[A block of data]
»»

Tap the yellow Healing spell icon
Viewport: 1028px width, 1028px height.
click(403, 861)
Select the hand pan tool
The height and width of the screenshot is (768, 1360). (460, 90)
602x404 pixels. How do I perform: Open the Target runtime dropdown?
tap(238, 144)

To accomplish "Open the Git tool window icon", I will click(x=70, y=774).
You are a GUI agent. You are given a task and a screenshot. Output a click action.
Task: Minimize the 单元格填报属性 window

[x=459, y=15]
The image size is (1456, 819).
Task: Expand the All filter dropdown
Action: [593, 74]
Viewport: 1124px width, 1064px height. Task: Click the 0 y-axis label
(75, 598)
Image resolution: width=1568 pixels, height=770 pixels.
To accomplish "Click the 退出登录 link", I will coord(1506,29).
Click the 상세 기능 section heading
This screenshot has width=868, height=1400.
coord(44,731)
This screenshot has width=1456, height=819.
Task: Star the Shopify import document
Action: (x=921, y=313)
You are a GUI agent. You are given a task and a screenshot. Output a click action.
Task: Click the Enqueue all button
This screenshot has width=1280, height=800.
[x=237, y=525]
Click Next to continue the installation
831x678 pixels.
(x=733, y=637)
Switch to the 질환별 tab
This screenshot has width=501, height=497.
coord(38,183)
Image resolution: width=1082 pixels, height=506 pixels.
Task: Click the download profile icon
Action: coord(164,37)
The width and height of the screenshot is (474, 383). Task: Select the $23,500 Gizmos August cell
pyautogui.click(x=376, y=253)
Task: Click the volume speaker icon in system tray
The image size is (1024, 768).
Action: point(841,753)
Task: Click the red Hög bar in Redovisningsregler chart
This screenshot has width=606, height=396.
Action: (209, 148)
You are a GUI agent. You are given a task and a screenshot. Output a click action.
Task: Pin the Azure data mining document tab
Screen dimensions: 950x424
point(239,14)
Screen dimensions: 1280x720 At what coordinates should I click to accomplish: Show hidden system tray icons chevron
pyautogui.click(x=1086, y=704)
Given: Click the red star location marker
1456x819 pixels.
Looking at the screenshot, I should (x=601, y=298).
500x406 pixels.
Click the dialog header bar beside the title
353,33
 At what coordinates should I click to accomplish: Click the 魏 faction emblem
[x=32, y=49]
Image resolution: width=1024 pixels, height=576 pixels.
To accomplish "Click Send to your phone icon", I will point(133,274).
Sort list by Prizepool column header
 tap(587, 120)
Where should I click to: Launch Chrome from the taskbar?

««

• _Problem statement_
Copy every row above word for word, with nothing changed or left out.

• _Written response_
Tap the yellow Healing spell icon
Viewport: 1028px width, 1028px height.
click(403, 861)
Select the hand pan tool
The height and width of the screenshot is (768, 1360). (460, 90)
602x404 pixels. How do I perform: Open the Target runtime dropdown?
tap(238, 144)

To accomplish "Open the Git tool window icon", I will click(x=70, y=774).
You are a GUI agent. You are given a task and a screenshot. Output a click action.
Task: Minimize the 单元格填报属性 window

[x=459, y=15]
The image size is (1456, 819).
Task: Expand the All filter dropdown
Action: [593, 74]
Viewport: 1124px width, 1064px height. Task: Click the 0 y-axis label
(75, 598)
Image resolution: width=1568 pixels, height=770 pixels.
To accomplish "Click the 退出登录 link", I will coord(1506,29).
Click the 상세 기능 section heading
This screenshot has width=868, height=1400.
coord(44,731)
This screenshot has width=1456, height=819.
Task: Star the Shopify import document
Action: (x=921, y=313)
You are a GUI agent. You are given a task and a screenshot. Output a click action.
Task: Click the Enqueue all button
This screenshot has width=1280, height=800.
[x=237, y=525]
Click Next to continue the installation
831x678 pixels.
(x=733, y=637)
Switch to the 질환별 tab
This screenshot has width=501, height=497.
coord(38,183)
Image resolution: width=1082 pixels, height=506 pixels.
Task: Click the download profile icon
Action: coord(164,37)
The width and height of the screenshot is (474, 383). Task: Select the $23,500 Gizmos August cell
pyautogui.click(x=376, y=253)
Task: Click the volume speaker icon in system tray
The image size is (1024, 768).
Action: point(841,753)
Task: Click the red Hög bar in Redovisningsregler chart
This screenshot has width=606, height=396.
Action: (209, 148)
You are a GUI agent. You are given a task and a screenshot. Output a click action.
Task: Pin the Azure data mining document tab
Screen dimensions: 950x424
point(239,14)
Screen dimensions: 1280x720 At what coordinates should I click to accomplish: Show hidden system tray icons chevron
pyautogui.click(x=1086, y=704)
Given: Click the red star location marker
1456x819 pixels.
Looking at the screenshot, I should (x=601, y=298).
500x406 pixels.
Click the dialog header bar beside the title
353,33
 At what coordinates should I click to accomplish: Click the 魏 faction emblem
[x=32, y=49]
Image resolution: width=1024 pixels, height=576 pixels.
To accomplish "Click Send to your phone icon", I will point(133,274).
Sort list by Prizepool column header
 tap(587, 120)
Where should I click to: Launch Chrome from the taskbar?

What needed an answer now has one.